>> BEGIN SELECTED PASSAGE
Excellence: Room for Mistakes

On November 7th, 1962, NASA awarded a contract to Grumman Aircraft Engineering Corporation to design and build the lunar landing vehicle for the Apollo missions. Over the next 7 years, Grumman’s team of talented engineers set about the mammoth task of inventing a product that would do something that nobody had ever done before. It was true, pioneering innovation, and Grumman completed their remit to NASA, playing a major part in the extraordinary feat of landing men on the moon.

During one phase of the project, the Grumman team was testing the landing gear design on a full sized and fully weighted prototype. For several, consecutive tests, the leg was snapping at a particular hinged joint, and they couldn’t figure out why. One night, after pouring over his designs and calculations for hours, one of their best engineers discovered his error. That error, incidentally, had been made months prior, and all calculations had been based off of that erroneous data since.

He went to Grumman’s Program Manager for the Lunar Module, Tom Kelly, and confessed his mistake. Tom immediately realized the seriousness of the mistake. Fixing the mistake would put the program months behind schedule and cost millions of dollars. It would be understandable, perhaps even expected, for that engineer who made an honest mistake to be fired because of the impact to timeline and budget.
>> END SELECTED PASSAGE
*EXERCISE DIRECTIONS*. In the passage about the Apollo lunar landing vehicle, who was Grumman's Program Manager for the Lunar Module?
>> BEGIN ENTRIES PROVIDED
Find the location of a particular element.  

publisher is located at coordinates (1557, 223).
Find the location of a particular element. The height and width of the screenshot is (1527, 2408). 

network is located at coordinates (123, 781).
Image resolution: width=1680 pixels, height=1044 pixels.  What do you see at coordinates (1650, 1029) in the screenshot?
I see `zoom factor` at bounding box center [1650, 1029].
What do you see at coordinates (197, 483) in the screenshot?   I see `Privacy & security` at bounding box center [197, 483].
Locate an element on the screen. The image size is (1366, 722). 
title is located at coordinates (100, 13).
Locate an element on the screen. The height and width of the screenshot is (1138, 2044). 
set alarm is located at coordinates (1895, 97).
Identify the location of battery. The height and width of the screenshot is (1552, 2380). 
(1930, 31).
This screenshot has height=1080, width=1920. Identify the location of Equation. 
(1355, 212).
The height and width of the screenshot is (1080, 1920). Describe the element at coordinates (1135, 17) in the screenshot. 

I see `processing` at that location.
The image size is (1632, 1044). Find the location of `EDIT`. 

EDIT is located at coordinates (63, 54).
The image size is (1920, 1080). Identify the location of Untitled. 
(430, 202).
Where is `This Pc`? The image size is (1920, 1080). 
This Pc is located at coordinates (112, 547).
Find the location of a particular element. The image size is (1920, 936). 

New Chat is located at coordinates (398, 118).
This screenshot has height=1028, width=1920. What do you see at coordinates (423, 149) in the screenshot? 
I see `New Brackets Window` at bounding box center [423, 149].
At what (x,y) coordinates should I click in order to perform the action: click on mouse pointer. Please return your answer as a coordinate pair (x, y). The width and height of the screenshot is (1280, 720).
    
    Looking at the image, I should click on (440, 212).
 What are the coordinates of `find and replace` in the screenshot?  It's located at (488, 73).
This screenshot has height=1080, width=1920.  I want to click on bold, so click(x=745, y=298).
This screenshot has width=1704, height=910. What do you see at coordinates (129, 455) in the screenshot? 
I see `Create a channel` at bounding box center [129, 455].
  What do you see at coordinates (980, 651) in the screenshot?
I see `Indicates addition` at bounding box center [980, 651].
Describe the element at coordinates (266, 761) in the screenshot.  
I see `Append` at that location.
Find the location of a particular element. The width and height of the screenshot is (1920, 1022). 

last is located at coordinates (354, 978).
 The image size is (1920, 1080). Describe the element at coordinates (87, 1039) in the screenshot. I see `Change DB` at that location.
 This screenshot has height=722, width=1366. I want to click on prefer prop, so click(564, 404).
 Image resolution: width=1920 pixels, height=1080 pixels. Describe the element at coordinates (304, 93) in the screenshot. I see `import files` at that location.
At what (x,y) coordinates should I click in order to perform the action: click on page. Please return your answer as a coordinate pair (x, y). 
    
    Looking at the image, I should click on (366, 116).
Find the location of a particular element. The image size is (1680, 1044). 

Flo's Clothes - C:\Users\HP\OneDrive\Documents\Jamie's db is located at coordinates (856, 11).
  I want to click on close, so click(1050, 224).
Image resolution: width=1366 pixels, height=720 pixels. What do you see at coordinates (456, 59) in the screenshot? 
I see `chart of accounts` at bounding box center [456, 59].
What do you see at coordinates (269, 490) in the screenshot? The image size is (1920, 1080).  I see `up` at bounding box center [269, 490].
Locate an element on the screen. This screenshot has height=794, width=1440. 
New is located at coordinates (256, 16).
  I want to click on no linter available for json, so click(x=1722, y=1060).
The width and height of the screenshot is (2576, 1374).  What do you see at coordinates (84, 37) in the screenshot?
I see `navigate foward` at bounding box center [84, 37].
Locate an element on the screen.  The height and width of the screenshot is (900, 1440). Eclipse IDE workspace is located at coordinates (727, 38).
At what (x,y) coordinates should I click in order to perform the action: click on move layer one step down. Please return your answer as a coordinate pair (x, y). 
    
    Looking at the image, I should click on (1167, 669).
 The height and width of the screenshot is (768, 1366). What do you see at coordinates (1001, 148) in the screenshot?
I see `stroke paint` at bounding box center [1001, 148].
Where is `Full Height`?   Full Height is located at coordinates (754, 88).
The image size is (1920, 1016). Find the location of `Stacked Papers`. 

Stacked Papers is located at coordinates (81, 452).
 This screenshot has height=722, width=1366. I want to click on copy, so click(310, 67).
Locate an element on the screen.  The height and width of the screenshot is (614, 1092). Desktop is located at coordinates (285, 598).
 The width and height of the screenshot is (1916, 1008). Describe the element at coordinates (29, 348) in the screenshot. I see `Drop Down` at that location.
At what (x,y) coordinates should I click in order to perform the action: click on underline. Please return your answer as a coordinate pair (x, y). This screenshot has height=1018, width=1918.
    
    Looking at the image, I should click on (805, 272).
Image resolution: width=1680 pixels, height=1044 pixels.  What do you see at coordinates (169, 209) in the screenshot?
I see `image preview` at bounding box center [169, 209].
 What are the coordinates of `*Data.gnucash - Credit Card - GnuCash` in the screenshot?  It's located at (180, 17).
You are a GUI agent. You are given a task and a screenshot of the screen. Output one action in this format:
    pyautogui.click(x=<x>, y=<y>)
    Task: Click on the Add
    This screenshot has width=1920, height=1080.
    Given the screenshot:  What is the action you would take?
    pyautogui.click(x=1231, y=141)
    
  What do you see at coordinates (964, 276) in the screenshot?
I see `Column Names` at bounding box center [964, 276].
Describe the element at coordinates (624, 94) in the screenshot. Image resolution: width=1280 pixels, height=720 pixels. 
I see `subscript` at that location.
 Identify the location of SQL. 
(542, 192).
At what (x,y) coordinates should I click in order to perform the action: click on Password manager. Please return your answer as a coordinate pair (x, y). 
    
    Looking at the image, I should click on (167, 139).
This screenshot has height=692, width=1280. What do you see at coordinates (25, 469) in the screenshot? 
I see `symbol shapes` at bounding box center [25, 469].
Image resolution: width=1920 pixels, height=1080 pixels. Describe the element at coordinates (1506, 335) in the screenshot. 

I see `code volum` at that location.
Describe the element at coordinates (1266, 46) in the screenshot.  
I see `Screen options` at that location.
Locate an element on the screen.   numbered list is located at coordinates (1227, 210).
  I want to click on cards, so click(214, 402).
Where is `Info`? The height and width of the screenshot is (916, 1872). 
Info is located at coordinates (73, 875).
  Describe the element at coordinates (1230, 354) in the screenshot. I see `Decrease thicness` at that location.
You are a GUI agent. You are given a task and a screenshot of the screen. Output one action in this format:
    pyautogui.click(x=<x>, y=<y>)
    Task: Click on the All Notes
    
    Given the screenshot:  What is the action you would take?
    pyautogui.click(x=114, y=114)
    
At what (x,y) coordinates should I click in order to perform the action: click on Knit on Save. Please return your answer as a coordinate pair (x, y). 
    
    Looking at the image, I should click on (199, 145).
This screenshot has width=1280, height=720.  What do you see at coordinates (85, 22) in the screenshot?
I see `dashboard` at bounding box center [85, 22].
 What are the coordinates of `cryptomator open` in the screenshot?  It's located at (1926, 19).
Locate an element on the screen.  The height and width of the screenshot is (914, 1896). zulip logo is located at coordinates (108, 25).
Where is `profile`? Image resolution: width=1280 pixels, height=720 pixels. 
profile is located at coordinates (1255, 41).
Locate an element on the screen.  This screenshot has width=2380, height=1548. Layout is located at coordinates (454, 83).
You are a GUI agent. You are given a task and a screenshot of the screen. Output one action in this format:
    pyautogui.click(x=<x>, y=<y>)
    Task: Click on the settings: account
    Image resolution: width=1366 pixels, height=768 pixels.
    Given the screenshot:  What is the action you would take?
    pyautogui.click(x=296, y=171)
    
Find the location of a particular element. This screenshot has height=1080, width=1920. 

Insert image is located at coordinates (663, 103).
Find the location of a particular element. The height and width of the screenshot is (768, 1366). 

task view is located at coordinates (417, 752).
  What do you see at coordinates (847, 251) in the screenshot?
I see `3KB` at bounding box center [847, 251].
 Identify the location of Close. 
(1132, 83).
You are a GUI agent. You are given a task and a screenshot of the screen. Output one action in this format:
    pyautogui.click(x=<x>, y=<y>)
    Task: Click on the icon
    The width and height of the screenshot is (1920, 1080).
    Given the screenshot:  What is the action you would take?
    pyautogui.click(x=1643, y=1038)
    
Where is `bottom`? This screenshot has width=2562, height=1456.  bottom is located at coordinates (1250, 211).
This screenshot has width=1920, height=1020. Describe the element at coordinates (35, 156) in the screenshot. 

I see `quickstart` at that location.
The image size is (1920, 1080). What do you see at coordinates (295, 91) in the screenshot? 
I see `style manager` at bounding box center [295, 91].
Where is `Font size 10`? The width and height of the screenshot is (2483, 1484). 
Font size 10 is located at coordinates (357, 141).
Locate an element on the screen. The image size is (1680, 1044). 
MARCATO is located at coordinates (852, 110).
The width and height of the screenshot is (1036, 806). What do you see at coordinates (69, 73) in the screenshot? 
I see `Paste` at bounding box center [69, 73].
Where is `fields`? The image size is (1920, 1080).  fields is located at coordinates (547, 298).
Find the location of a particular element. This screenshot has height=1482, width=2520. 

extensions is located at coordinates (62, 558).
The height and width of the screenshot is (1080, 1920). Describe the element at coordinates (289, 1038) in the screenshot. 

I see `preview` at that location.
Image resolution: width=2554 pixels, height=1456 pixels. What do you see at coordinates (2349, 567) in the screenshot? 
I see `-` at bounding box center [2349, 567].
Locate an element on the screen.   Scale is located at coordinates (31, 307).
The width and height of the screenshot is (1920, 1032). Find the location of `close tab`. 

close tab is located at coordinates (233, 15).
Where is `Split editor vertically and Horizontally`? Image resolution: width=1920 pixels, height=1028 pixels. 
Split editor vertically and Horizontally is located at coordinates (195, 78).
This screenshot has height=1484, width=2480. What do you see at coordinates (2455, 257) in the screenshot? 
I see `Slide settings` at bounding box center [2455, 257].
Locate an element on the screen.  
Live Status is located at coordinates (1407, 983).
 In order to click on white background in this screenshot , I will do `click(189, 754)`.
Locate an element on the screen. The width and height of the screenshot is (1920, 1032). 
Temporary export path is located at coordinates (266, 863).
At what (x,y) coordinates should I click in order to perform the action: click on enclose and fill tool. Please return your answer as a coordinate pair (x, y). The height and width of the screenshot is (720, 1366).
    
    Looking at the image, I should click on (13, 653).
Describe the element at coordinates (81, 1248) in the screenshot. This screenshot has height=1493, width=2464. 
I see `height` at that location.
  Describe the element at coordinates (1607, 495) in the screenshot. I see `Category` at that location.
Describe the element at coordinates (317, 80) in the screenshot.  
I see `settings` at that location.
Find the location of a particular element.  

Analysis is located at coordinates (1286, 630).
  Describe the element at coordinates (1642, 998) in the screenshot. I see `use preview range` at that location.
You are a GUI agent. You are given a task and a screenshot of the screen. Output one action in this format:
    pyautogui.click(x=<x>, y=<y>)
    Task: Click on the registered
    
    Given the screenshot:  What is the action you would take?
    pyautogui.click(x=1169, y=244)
>> END ENTRIES PROVIDED
*ANSWER FOR THE TASK*. Tom Kelly